Le digo que tiene que prometer que no se lo va a contar a nadie.

Y con la mecha todavía encendida entre nosotros, Nash dice:

—Claro.

Y dice:

—Lo prometo.

17

Helen camina con un vaso de vino en la mano, con solamente una pizca de rojo en el fondo, el vaso casi vacío.

Y Mona dice:

—¿De dónde has sacado eso?

—¿Mi copa? —dice Helen.

Lleva un abrigo grueso de alguna piel en distintos tonos del marrón con blanco en las puntas. Está abierto por delante con un traje de color azul pálido debajo. Da el último sorbo de vino y dice:

—Lo he sacado del bar. Está allí, junto a la fuente de las naranjas y aquella estatua metálica pequeña.

Y Mona mete las dos manos en sus rastas negras y rojas y se frota la coronilla. Dice:

—Ese es el altar. —Señala el vaso vacío y dice—: Te acabas de beber mi sacrificio a la Diosa.

Helen le pone el vaso vacío en la mano a Mona y dice:

—Bueno, ¿por qué no le haces otro sacrificio a la Diosa, y esta vez que sea doble?
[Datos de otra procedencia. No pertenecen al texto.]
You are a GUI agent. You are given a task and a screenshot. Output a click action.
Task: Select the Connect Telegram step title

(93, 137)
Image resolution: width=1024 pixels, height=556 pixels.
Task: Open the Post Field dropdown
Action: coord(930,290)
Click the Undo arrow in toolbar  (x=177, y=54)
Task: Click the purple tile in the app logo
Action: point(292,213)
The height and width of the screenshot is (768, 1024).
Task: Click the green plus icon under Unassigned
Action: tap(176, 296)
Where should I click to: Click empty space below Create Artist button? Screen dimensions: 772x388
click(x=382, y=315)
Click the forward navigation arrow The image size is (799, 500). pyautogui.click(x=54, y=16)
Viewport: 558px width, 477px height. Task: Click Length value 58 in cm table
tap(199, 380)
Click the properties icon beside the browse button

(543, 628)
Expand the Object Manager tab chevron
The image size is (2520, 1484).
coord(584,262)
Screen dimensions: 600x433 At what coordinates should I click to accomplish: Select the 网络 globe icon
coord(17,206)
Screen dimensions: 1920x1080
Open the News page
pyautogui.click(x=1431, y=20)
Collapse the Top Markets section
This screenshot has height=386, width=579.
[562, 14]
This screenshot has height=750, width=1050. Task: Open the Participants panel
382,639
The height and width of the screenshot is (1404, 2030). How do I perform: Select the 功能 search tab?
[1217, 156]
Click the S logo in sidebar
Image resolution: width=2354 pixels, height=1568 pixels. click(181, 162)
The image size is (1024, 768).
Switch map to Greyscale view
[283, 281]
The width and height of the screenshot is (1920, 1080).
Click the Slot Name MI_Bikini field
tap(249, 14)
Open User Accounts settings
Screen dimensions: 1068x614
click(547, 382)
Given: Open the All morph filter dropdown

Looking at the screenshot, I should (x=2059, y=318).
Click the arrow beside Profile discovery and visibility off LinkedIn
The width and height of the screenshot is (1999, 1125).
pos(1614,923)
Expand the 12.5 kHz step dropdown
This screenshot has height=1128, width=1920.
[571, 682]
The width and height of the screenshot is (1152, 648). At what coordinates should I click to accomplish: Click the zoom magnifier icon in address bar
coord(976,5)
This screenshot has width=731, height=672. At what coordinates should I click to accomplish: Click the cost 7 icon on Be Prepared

Estamos en el apartamento de Mona, donde todos los muebles han sido sacados a una pequeña terraza detrás de unas puertas de cristal correderas y cubiertos con una lona de plástico azul. Lo único que queda es la sala de estar vacía con una habitación pequeña a un lado donde debería estar la vajilla de diario. Las paredes y la alfombra de pelo largo son beige. La fuente de las naranjas y la estatua metálica de alguien hindú bailando están en la repisa de la chimenea con margaritas amarillas y claveles rosados a su alrededor. Los interruptores de la luz están tapados con cinta aislante para que no se puedan usar. En cambio, Mona ha puesto unas cuantas piedras planas en el suelo con velas encima, velas purpúreas y blancas, algunas encendidas y otras no. En la chimenea, en vez de un fuego, arden más velas. Hilos de humo blanco ascienden desde pequeños conos de incienso marrón colocados sobre las piedras planas junto con las velas.